During the postpartum period, there is a lot contact between pregnant mothers and the medical professionals. Despite this, caregivers and patients have frequently overlooked postpartum affective illness. They end up sidelining PPD more often as a normal or natural outcome of delivery. The cases of persistent depressive symptoms are commonly reported by women a number of months prior to treatment initiation (Kleiman & Raskin, 2008). Even though depression symptoms may occur immediately, still there are many women who remain depressed long after childbirth, say a year later.
As already looked at above, is hard to predict those at risk of postpartum psychiatric illnesses. Every woman is vulnerable notwithstanding their age, socioeconomic status, education levels or matrimonial status. Men rarely experience this syndrome simply because they are not as close to childbirth and pregnancy as women. However there exist numerous risk factors associated with the syndrome. Those with history of PPD or postpartum psychosis, family or personal history of experiencing depression or mood disorders , even during the present pregnancy are at the greatest risk of PPD. Marital discord or dissatisfaction, insufficient social asistance, financial stress and negative events in life are additional risk factors (Kleiman & Raskin, 2008).

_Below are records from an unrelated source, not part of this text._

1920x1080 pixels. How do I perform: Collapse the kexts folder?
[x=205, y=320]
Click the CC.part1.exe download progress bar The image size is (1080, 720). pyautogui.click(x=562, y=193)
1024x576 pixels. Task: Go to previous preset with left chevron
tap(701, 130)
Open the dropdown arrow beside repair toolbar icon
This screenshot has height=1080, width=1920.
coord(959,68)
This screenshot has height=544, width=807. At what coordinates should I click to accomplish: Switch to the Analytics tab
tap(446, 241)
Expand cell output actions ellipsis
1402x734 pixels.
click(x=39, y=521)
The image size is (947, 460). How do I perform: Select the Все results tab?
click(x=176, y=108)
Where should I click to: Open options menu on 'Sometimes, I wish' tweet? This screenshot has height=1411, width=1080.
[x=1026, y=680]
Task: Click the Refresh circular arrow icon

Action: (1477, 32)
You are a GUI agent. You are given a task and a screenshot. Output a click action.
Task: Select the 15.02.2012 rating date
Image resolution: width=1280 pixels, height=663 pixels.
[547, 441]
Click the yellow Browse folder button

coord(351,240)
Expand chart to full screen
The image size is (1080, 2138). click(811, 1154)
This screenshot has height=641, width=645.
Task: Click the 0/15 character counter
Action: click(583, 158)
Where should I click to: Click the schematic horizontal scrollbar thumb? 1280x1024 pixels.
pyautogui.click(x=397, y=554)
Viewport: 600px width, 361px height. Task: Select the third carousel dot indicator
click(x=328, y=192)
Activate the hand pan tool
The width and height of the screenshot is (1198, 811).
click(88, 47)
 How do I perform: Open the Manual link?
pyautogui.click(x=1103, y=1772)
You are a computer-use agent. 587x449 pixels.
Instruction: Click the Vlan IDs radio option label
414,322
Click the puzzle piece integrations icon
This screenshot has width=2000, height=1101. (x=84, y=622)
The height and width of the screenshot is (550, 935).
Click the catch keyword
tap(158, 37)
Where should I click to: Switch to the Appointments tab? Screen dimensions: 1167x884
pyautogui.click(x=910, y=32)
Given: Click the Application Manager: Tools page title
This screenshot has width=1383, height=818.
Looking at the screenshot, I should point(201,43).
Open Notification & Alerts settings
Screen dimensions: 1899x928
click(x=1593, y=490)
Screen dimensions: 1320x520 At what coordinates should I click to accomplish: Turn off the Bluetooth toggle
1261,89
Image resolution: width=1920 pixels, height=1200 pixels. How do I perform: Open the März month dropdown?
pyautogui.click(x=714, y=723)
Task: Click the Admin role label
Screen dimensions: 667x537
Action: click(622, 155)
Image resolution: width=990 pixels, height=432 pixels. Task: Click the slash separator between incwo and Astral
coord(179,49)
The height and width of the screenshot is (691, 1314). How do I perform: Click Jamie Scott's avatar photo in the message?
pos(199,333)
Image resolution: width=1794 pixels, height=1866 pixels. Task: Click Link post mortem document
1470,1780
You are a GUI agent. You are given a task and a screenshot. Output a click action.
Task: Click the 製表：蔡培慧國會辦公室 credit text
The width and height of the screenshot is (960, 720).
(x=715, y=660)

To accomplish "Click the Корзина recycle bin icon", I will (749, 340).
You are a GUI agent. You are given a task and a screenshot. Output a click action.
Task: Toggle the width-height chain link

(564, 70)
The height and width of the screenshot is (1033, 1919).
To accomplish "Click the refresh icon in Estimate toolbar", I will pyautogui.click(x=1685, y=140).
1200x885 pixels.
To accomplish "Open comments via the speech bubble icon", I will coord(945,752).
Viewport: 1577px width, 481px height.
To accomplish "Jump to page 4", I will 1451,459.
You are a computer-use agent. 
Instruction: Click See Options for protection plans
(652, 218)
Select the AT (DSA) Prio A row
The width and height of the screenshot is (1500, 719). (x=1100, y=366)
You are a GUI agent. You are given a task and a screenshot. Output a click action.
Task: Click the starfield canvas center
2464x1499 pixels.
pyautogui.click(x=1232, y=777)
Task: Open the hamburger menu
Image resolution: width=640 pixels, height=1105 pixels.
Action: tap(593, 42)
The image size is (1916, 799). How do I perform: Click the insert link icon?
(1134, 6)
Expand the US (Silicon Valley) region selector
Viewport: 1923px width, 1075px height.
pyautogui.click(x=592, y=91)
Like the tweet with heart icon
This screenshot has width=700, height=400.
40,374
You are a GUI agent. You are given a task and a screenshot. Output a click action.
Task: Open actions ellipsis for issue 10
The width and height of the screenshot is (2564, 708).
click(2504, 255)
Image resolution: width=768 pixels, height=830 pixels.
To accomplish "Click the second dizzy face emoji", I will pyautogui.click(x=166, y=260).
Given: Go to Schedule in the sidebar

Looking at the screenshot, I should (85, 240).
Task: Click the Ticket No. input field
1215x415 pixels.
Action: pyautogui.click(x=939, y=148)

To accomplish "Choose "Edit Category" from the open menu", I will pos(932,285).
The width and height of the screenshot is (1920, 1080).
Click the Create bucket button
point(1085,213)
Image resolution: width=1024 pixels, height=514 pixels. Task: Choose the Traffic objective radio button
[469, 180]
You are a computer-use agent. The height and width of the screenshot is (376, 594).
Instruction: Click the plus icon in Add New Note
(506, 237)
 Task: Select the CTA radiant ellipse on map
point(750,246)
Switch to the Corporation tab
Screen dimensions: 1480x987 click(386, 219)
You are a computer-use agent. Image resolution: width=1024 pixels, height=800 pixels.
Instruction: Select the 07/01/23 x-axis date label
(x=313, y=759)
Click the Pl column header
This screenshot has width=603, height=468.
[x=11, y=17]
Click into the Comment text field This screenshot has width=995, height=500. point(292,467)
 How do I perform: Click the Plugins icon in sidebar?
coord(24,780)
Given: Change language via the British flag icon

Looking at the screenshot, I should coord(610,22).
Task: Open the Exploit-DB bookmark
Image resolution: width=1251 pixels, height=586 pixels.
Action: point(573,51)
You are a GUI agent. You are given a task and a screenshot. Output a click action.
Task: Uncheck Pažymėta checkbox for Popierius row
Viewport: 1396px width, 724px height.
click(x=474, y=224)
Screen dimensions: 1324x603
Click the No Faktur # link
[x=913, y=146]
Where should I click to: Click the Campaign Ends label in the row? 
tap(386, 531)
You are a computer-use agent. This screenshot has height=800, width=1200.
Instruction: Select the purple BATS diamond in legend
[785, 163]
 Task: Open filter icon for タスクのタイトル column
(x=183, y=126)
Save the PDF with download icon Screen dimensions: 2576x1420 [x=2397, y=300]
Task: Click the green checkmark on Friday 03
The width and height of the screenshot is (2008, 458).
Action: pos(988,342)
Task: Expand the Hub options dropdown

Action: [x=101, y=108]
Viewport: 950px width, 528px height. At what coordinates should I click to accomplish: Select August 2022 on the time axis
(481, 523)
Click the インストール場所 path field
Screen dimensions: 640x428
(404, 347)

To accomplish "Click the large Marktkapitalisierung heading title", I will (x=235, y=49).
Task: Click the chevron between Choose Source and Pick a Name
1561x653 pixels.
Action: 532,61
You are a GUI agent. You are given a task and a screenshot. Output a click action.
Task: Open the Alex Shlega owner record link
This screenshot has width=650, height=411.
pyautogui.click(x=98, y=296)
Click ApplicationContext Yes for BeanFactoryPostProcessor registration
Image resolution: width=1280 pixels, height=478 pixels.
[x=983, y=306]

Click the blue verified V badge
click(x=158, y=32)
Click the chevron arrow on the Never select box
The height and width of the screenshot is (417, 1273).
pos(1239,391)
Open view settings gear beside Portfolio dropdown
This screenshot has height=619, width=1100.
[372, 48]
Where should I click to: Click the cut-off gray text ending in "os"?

Women have to be screened both prior to and subsequent to delivery. Screening during pregnancy is very helpful as it may also be used to establish women who at a great risk of PPD. To detect postpartum depression, Edinburg Postnatal Depression Scale (EPDS) is used. EDPS is a self-rated questionnaire widely used to detect PPD. On the scale, if one scores 10 or more, or if there is a positive answer on question 10, it implies that the patient is experiencing suicidal thoughts and it calls for the responsible clinician to carry out a scrupulous evaluation. The EPDS has to be scheduled in routine pediatric and well-baby visits (Shields, 2006).
There has not been any advantage of one screening tool compared to others but on a large scale; there are two commonly used questions that have been used as effective tools. The questions are: 1. Over the past 2 weeks have you felt down, depressed, or hapless? And 2. Over the past 2 weeks have you felt little interest or pleasure in doing things? (Shields, 2006). The process of screening can be effective if that has systems that will encourage a follow-up on the positive outcomes with consequent diagnosis and treatment in place.